Why you can’t trust your website analytics: Part Two

Written by Edward Kay on December 18, 2018

Part one of this report revealed how tools such as Google Analytics are not accurate. Technology such as ad blockers means up to 78% of your website visits are not being recorded.

In this second and final part we look at the implications of these findings and the information associations can still trust when making data-driven decisions.

Affected tools and data

It is not just Google Analytics data that are being under reported. Other third-party services that rely on the user’s browser to send them data can be affected by ad blockers. These include:

  • Remarketing code – used to target ads to people who have already visited your site. e.g. Google Ads remarketing tags and Facebook Pixel.
  • Marketing automation tools – used to manage marketing activity based on website interactions e.g. Drip, HubSpot, Pardot, Eloqua, ConvertKit, Infusionsoft
  • Content personalisation and split-testing tools – used to adjust website content based on user data and/or to test content variations e.g. OptinMonster, RightMessage, Optimizely
  • Other web analytics tools – e.g. Mixpanel, Piwik, Segment, New Relic, CrazyEgg, Hotjar
  • All code managed through Google Tag Manager

None of these tools should ever be considered completely accurate. There are many reasons why they don’t work all the time: e.g. dropped connections; users having Javascript disabled; someone using multiple browsers/devices; navigating to a new page before the code has executed. This has always been the case.

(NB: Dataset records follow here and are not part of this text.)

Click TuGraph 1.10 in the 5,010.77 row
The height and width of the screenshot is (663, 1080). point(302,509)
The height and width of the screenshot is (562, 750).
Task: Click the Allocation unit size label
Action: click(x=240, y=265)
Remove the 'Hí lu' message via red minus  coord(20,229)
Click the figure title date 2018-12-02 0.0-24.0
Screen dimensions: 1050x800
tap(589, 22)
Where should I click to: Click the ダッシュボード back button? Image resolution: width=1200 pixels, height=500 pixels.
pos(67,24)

The problem now, based on these data, is that the proportion of our visitors for whom these tools actually work can be tiny. Less than 22% in the case of the PSA.

I now believe trend-based tools, including analytics, are now largely meaningless.

Tools that work on single sample points, e.g. heatmaps and visitor recordings, are less affected. We just have fewer data points to use.

The value in web analytics comes from using relative changes (i.e. trends) in the data to drive further action.

This works fine if we are confident the tools are capturing data from a large and consistent proportion of our audience. We have now shown this is not the case.

But there is more to it than this.

The proportion of visitors being tracked is not consistent. All of the datasets evaluated here show strong declines in the percentage of visitors being captured by Google Analytics – especially Scottish Association of Landlords and Year Out Group.

For Year Out Group in particular, the rate of decline in tracking exceeds the visitor growth rate. This means Google Analytics is showing a downward trend in visitors when visitor numbers in the logs are growing.

What to do about ad blockers and analytics.

It can be tempting to follow the path of various media outlets and put up a fight against ad blockers. But I believe that’s a losing battle.

I love my ad blocker. I’m not going to turn it off just so the sites I visit get better stats.

My motivations for using an ad blocker are better security, removing interruptions and improving speed. These mirror the findings from PageFair’s 2017 report into ad blocker usage. Only 6% cited privacy as a reason for blocking ads.

Threats from malware are increasing so the ad blocker is here to stay.

I recommend two routes of action:

1. Keep the analytics, but understand the limitations

Web analytics still have a place, despite these serious shortcomings. They still provide some useful data on the visits that are tracked, such as measuring the relative performance of different content, e.g. Google Ads. (If someone is clicking on your Google Ad, they probably aren’t using an ad blocker).

We just need to remember that we’re only seeing a relatively small portion of the overall traffic.

The proportion of traffic not captured by your analytics is unique to your site. Running a log file comparison like this will provide an indication of the accuracy of your data.

2. Focus on the metrics that actually matter

Web analytics has long been a black hole. It is full of fascinating but often useless stats. It takes sustained discipline and effort to use the information effectively.

A far more effective strategy is improving the metrics that actually matter. For the membership sector these include:

  • Membership numbers
  • Membership renewal rate (or membership churn)
  • New member renewal rate – i.e. the number of memberships that continue beyond their first period
  • Event registrations
  • Event attendance
  • Enquiries received
  • Website logins
  • Use of self-service functions
  • Email opens and clicks
  • Member benefits used, such as:
  • Member-only resources accessed
  • Purchases made with member discounts

The good news is none of these metrics (with the possible exception of email opens) are impacted by the use of ad blockers.


This is a long article with a lot of information. To sum up the key points:

  • Standard tools used to measure website usage are missing lots of data due to the use of ad blockers.
  • Blocked tools include Google Analytics (which also reports conversions back to Google Ads), Google Tag Manager, Facebook Pixel and Google Ads remarketing code.
  • The proportion of visitors not being measured can be massive – over 78% in the case of the Professional Speaking Association for example.
  • There is a strong downward trend in the proportion of visitors that can be measured.

This presents challenges for all organizations. I recommend:

  • Understanding and monitoring the level of misreporting of your users. This will inform the level of trust you can have in any tools affected.
  • Focusing on the most important metrics. e.g. email clicks, membership numbers and event ticket sales. These are not affected by ad blockers.
  • Consider using alternative technology. e.g. website log file analysis to understand website use. But only if these data provide insights that drive useful actions.